By the end of 1943, Allied forces had succeeded in stopping the Axis powers’ advancement both in Europe and in the Pacific. Over the next two years, Allied forces seized the offensive and launched a series of powerful drives that helped them defeat the Axis powers.

Early in 1944, United States and British bombers began attacking German industrial installations and other targets almost round the clock. These attacks hampered German production and transportation. In addition, the massive bombing campaigns of the Allied forces devastated German cities such as Leipzig, Dresden, and Berlin. For example, a February 1945 incendiary raid on Dresden created an immense firestorm that destroyed three-fourths of the previously undamaged city.
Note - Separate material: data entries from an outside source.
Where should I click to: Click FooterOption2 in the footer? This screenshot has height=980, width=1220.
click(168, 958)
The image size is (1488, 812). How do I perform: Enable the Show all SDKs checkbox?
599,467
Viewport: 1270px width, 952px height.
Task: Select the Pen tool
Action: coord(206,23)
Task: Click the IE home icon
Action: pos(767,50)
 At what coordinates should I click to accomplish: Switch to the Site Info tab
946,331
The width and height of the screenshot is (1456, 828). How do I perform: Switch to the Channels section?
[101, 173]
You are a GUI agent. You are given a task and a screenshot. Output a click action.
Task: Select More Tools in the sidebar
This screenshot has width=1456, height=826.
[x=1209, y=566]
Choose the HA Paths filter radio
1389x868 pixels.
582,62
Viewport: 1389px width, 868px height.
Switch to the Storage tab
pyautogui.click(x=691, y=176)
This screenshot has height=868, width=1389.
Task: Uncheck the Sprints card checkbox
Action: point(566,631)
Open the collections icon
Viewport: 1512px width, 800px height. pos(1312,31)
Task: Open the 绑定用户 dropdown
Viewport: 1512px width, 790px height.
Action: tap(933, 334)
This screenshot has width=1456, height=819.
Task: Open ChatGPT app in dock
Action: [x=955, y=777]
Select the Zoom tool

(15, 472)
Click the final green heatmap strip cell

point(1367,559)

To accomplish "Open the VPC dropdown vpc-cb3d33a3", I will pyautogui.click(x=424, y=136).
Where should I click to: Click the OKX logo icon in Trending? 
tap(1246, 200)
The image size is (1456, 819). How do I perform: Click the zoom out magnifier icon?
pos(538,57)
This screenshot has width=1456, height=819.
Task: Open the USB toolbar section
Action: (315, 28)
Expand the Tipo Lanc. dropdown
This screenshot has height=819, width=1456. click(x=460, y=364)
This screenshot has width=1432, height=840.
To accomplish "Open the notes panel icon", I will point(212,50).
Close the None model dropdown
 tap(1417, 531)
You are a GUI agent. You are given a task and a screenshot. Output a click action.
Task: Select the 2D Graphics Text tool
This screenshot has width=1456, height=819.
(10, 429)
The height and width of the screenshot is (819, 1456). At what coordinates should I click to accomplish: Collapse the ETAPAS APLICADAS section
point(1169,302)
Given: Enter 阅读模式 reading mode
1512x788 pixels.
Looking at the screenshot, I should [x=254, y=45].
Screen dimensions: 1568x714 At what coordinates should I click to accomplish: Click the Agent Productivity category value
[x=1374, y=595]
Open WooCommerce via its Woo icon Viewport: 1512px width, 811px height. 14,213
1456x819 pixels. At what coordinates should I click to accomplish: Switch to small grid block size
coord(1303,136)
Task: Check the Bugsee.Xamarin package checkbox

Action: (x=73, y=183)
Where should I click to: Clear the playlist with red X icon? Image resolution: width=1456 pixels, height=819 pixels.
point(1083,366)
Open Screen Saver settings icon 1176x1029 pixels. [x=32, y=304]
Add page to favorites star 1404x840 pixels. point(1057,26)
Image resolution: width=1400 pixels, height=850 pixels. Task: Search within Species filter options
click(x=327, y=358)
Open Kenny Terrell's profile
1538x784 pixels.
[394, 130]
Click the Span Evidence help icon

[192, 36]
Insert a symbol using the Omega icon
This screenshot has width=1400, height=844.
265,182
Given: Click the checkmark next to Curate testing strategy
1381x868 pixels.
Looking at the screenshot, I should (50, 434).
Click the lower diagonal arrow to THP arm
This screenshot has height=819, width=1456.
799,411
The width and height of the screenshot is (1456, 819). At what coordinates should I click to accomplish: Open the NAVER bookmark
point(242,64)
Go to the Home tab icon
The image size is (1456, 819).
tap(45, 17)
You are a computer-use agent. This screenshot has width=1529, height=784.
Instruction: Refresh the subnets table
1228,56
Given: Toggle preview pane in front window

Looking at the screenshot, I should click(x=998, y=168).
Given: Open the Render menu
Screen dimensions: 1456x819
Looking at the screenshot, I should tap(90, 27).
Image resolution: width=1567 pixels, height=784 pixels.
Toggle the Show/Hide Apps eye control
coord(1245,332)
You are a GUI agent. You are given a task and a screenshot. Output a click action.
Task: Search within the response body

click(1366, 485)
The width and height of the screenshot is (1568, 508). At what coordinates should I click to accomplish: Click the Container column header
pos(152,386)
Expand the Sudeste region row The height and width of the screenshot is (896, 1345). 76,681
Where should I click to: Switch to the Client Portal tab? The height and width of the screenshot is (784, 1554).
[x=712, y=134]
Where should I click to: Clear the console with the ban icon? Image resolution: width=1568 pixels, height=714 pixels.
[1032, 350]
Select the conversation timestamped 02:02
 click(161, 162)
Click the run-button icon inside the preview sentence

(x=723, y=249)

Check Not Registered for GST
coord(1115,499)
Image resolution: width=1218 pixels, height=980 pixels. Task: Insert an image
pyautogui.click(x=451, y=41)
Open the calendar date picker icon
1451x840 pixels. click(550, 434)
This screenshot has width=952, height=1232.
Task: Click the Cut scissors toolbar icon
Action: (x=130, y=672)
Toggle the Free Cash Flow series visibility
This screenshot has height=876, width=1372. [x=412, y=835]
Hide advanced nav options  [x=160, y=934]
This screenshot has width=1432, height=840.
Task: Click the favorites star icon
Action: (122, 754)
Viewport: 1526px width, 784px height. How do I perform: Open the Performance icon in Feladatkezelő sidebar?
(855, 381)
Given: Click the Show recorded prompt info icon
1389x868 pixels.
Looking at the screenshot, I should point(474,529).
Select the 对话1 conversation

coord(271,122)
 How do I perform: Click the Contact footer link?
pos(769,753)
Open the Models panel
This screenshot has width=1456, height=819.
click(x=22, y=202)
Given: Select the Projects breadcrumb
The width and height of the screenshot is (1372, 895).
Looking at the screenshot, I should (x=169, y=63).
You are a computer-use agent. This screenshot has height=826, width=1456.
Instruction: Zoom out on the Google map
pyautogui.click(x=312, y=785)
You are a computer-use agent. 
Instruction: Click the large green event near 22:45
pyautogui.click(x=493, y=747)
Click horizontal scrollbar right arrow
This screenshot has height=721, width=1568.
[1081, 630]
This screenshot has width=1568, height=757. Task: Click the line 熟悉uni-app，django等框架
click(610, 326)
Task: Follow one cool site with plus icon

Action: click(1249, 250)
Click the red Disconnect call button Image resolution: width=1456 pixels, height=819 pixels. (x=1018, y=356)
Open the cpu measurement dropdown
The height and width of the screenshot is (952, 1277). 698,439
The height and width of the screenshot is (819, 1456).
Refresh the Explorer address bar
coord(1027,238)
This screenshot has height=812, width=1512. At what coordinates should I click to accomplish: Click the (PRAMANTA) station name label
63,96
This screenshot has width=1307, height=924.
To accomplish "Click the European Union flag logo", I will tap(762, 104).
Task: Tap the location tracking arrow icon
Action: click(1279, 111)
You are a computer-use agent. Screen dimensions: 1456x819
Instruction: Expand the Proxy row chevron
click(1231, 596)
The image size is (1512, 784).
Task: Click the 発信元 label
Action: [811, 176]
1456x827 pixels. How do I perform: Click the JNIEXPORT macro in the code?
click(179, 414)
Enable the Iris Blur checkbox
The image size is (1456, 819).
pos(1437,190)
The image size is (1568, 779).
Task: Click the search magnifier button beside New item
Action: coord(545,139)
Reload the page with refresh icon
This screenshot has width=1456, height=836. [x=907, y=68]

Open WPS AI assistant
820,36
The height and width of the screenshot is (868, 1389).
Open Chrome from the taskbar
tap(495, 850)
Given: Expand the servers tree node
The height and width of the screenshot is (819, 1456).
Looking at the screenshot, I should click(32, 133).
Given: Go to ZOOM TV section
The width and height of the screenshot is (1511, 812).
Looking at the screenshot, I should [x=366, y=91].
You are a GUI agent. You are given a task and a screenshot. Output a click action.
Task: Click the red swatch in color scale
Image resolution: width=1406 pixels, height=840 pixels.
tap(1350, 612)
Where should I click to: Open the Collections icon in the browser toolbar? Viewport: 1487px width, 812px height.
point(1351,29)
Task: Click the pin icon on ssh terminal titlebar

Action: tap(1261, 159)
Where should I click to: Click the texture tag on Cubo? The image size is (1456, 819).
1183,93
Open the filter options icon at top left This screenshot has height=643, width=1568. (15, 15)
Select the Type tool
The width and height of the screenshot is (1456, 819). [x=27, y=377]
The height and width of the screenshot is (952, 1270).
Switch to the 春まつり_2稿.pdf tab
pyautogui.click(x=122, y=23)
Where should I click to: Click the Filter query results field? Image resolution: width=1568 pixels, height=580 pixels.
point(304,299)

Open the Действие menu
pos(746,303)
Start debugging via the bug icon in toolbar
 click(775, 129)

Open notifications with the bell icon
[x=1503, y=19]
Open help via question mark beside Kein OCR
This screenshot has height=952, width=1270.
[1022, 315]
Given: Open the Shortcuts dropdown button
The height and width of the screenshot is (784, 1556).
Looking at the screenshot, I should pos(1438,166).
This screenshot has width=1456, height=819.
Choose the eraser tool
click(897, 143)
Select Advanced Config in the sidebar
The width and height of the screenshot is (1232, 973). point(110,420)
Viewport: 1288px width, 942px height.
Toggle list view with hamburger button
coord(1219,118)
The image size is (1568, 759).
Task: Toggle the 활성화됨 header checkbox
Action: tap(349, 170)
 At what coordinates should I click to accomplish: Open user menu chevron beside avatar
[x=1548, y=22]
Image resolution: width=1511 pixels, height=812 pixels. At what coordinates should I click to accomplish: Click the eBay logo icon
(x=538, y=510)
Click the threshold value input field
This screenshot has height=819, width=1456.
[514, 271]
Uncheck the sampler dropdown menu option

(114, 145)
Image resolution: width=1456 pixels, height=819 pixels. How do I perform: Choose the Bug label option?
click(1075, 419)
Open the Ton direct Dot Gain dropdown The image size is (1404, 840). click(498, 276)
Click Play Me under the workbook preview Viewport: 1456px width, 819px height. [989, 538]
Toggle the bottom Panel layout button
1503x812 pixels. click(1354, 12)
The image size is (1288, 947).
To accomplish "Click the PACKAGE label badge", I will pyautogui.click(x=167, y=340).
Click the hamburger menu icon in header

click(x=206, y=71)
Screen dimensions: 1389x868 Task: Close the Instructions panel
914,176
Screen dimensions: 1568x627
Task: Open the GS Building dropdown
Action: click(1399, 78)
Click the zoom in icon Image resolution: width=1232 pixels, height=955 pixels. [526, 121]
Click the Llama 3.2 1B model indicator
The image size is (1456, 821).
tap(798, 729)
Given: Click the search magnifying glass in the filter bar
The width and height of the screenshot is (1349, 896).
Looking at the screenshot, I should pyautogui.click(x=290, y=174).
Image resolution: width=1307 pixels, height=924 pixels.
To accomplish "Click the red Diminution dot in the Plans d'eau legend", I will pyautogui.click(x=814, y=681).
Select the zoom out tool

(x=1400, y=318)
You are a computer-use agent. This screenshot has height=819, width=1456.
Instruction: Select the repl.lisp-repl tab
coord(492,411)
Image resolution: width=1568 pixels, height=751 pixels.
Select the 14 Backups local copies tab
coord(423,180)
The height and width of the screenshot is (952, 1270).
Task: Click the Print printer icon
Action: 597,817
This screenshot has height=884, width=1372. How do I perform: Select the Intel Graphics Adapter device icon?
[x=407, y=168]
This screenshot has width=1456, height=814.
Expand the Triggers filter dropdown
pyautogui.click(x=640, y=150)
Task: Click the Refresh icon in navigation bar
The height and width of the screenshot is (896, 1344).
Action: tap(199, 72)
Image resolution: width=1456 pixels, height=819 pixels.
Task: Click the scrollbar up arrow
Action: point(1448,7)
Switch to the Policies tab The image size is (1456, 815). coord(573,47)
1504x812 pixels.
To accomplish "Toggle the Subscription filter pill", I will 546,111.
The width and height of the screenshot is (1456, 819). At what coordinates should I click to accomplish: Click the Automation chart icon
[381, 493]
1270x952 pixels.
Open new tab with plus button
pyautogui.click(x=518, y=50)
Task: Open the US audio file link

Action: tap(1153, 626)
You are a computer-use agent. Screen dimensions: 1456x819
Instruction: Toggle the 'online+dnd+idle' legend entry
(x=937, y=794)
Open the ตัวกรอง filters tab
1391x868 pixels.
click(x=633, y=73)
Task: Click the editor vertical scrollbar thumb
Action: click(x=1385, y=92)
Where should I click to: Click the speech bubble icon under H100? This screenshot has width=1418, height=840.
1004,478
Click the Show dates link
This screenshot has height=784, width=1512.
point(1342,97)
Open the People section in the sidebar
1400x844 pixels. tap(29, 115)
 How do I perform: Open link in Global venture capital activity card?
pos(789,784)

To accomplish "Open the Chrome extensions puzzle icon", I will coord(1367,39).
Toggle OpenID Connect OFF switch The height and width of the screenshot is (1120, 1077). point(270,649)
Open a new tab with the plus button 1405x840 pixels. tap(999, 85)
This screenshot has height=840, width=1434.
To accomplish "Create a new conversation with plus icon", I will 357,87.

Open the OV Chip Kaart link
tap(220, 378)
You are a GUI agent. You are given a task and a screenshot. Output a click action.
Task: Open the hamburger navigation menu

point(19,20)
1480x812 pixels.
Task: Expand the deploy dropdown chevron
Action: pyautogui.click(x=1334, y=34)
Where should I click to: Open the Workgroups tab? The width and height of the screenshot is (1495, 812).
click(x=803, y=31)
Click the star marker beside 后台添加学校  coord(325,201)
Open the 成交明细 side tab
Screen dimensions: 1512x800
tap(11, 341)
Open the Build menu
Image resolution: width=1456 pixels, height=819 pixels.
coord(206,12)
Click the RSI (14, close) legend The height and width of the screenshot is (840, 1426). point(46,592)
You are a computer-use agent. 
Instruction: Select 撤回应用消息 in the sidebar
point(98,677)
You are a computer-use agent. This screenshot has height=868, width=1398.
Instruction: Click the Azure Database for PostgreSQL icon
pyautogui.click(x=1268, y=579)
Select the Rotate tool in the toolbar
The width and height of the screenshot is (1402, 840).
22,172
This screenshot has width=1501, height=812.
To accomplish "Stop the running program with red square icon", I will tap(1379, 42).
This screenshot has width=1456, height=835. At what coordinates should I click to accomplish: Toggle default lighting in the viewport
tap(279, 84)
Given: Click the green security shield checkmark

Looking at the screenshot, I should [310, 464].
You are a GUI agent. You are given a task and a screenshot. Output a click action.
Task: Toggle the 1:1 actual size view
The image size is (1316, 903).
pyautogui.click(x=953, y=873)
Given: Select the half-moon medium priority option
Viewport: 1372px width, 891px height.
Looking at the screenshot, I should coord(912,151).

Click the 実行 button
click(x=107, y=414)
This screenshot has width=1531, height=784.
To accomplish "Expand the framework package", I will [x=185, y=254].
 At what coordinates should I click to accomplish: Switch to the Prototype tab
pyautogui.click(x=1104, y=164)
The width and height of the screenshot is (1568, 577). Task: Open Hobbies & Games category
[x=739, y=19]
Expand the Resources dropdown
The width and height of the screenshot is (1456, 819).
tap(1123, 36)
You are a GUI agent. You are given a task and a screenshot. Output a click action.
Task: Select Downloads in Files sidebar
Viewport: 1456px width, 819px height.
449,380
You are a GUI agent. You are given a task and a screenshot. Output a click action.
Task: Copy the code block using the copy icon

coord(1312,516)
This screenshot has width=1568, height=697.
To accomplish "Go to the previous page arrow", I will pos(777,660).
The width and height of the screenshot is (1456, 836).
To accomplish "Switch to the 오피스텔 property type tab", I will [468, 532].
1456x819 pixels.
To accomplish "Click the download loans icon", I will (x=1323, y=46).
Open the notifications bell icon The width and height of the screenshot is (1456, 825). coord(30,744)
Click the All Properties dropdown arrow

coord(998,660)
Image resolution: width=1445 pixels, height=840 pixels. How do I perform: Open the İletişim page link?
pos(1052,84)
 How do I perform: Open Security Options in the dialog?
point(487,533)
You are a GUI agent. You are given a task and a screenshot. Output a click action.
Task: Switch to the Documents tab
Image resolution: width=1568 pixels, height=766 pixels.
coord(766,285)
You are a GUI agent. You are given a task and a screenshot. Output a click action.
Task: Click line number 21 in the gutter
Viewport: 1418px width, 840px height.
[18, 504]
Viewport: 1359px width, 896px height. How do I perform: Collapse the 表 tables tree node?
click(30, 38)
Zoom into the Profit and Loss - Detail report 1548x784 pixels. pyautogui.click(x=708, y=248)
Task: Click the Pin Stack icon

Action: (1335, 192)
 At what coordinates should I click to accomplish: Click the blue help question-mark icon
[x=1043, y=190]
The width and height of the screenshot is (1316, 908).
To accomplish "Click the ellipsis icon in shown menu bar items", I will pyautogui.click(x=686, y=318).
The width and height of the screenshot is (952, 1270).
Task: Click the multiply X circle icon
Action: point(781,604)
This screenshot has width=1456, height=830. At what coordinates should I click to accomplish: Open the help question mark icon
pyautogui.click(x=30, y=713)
The Dresden bombing killed approximately 135,00 people, almost all civilians.

Almost two years before the Dresden bombing, an enormous invasion force had started to gather in England. This force consisted of almost 3 million troops and a great array of naval vessels and armaments. On June 6, 1944, D-Day, General Dwight Eisenhower, the Supreme Commander of the Allied forces, sent this vast armada into action. The invasion force included British, American, and Canadian troops and they landed not at the narrowest part of the English Channel, where the Germans had prepared for them, but along sixty miles of the Cotentin Peninsula on the Coast of Normandy.